Sprinklr (CXM) insider converts & sells 3M Class B→A shares; control unchanged
Rhea-AI Filing Summary
Sprinklr, Inc. (CXM) – Form 4 insider transaction report filed for Director Ragy Thomas on 18-Jun-2025.
- 06-16-2025: 32,768 Class A shares sold at a weighted-average price of $8.17. Footnote 1 clarifies the shares were automatically sold to satisfy statutory tax-withholding on RSU vesting.
- 06-17-2025: 3,000,000 Class B shares converted to Class A shares (transaction code “C”). No cash price is involved; each Class B share converts one-for-one into Class A (Footnote 3).
- 06-18-2025: 3,000,000 Class A shares sold at $7.94 per share.
After the reported transactions Mr. Thomas directly owns 974,286 Class A shares. He also retains substantial voting control through Class B holdings disclosed in Table II:
- Direct Class B: 26,353,296 shares (convertible one-for-one into Class A).
- Indirect Class B: 8,129,863 (2014 Family Trust), 13,106,677 (2017 Family Trust), 1,996,523 (2019 Family Trust), and 110,445 held by spouse.
Footnotes emphasize that Class B shares are freely convertible and automatically convert under specified conditions. The 32,768-share sale on 16-Jun was mandated by the issuer’s “sell-to-cover” tax policy, whereas the 3,000,000-share sale on 18-Jun appears discretionary.
Positive
- Founder retains significant alignment with shareholders via ownership of 26.4 M Class B shares and additional trust holdings, indicating continued long-term commitment.
- Administrative “sell-to-cover” transaction ensures compliance with tax obligations and does not reflect discretionary selling sentiment.
Negative
- Discretionary sale of 3,000,000 Class A shares at $7.94 represents a substantial cash exit (~US$24 M), potentially signaling reduced short-term confidence.
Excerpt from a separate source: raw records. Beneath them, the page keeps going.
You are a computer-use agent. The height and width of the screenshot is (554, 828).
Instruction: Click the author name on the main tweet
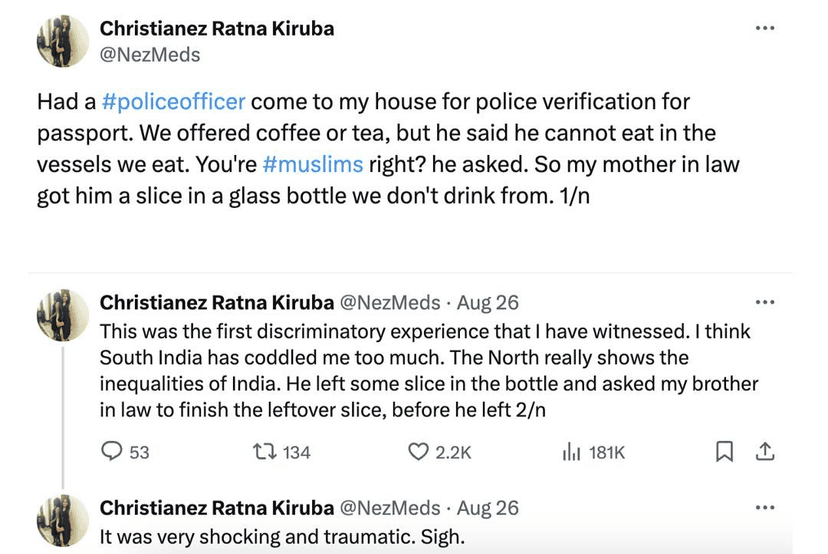tap(217, 29)
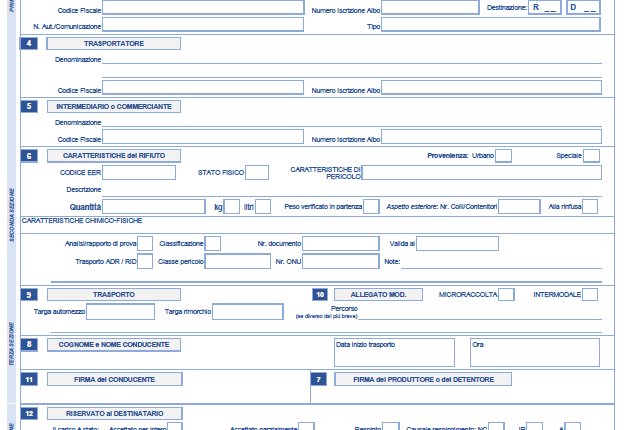Focus the Trasportatore Codice Fiscale field
The width and height of the screenshot is (631, 430).
coord(203,88)
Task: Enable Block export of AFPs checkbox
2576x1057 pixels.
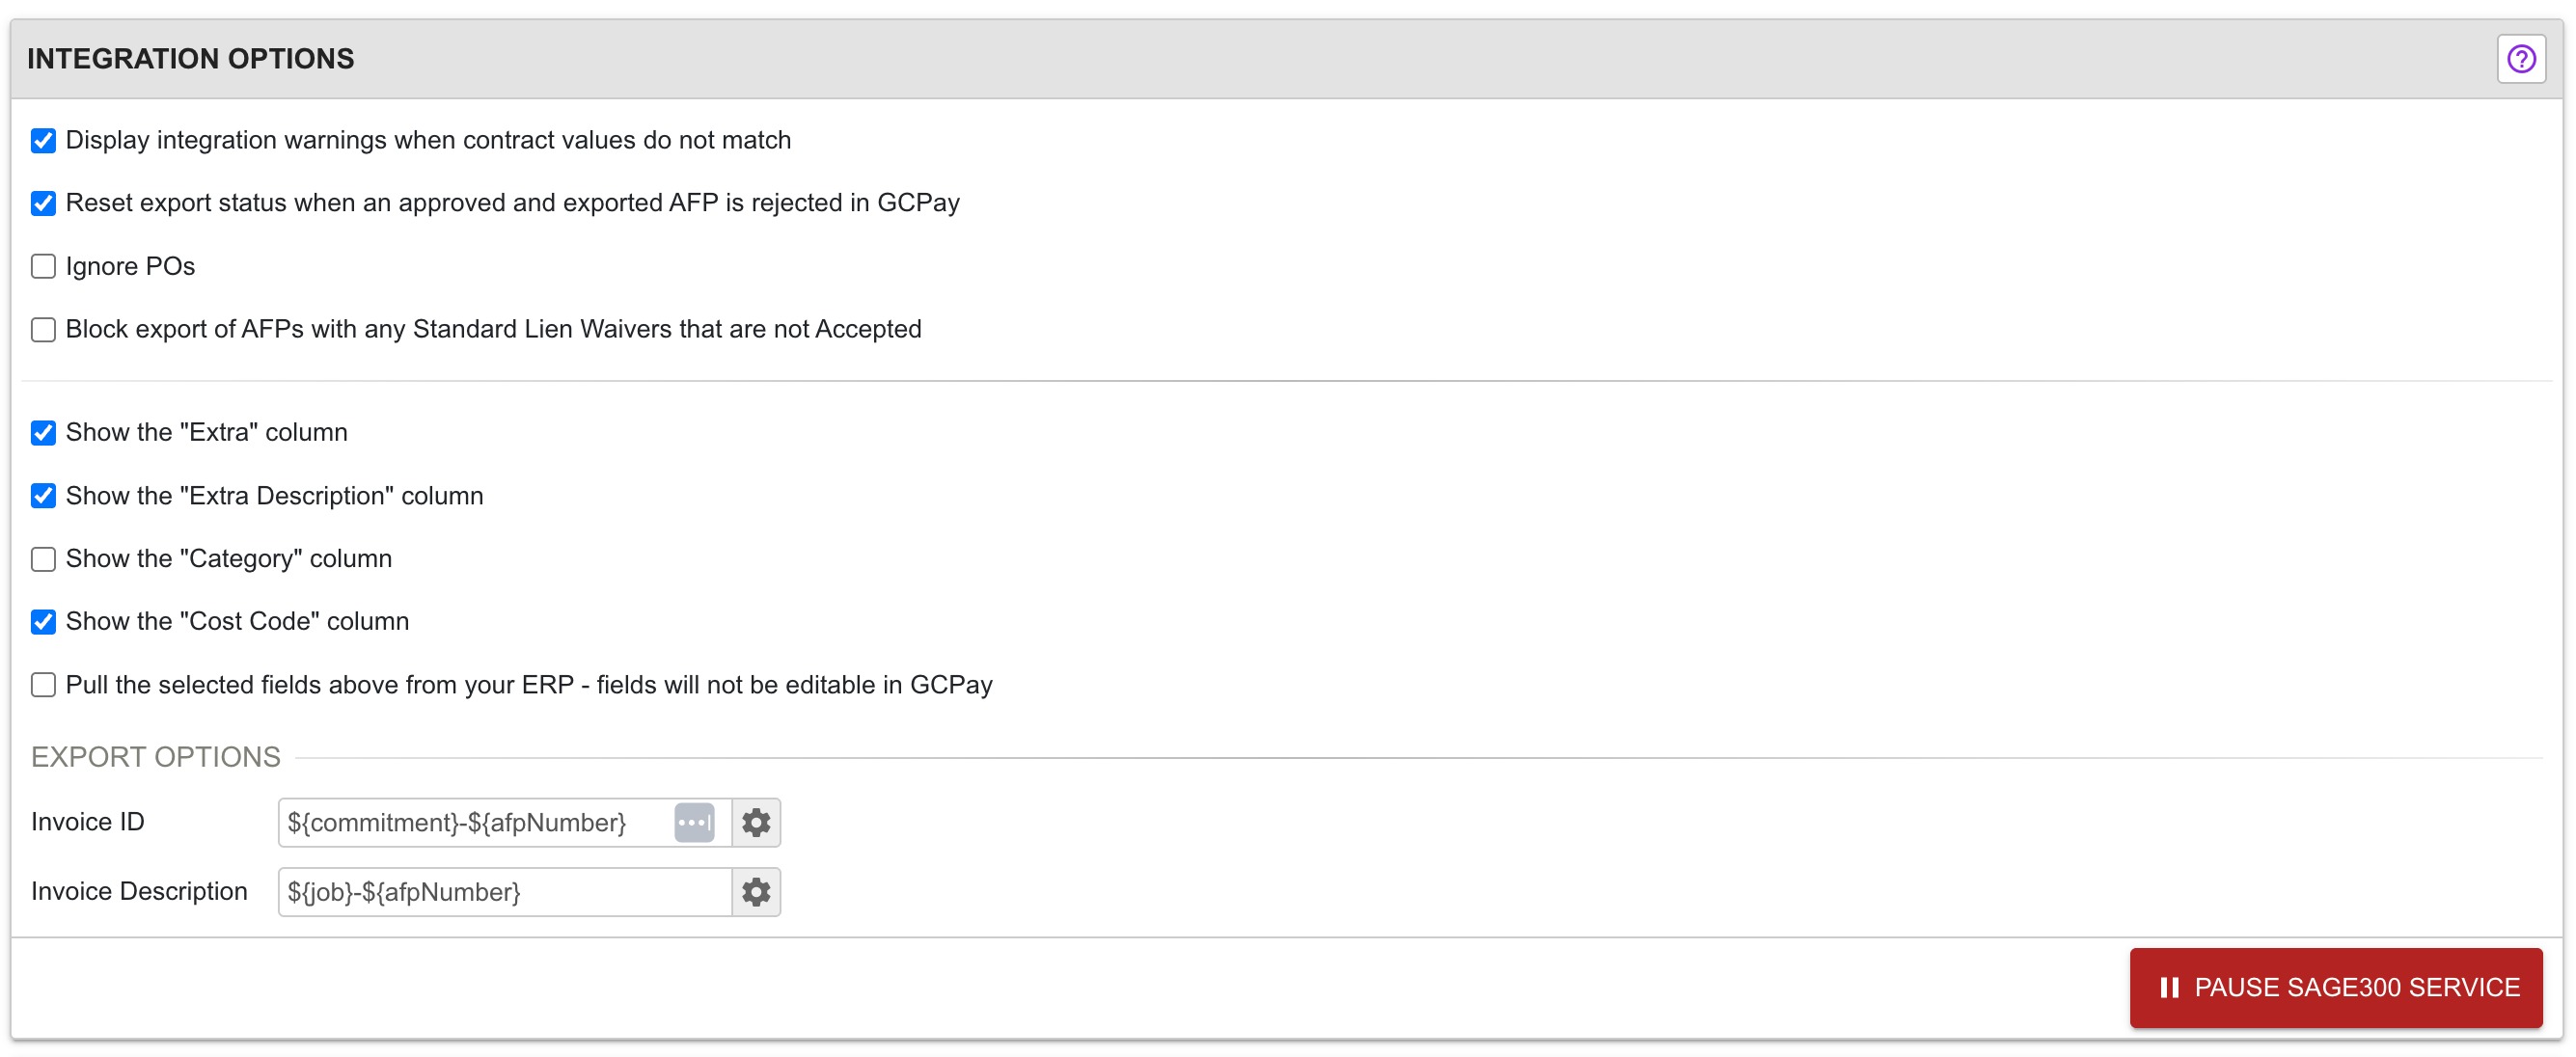Action: pyautogui.click(x=43, y=330)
- Conversion of Class B to Class A marginally decreases founder voting power within the dual-class structure.
Insights
TL;DR: Founder sold 3 M shares after converting from Class B to A, but still controls >49 M Class B shares.
The filing shows a two-step transaction: Mr. Thomas converted 3 M Class B shares into Class A on 17-Jun-2025 and immediately disposed of the entire block at $7.94 the next day. While this represents a sizable cash sale (~US$23.8 M), his remaining direct and trust-held Class B position (approx. 49.6 M shares) preserves significant voting power. The initial 32,768-share sale on 16-Jun was administrative to cover RSU taxes and is not indicative of sentiment. From a liquidity-signal perspective, the discretionary disposal of 3 M shares is moderately negative as it reduces economic exposure by roughly 7% of his total convertible holdings, but the founder remains heavily invested.
TL;DR: Conversion and sale trim founder’s dual-class stake; governance control largely intact.
The conversion of Class B to Class A marginally lowers the super-voting share count yet does not materially change control dynamics because Mr. Thomas still owns >26 M Class B shares directly and >23 M indirectly. Investors should note that Class B automatically converts below a 5% threshold, but current holdings remain well above that level. The cash sale could increase public float and slightly dilute the founder’s voting percentage; nevertheless, governance structure remains dual-class dominated.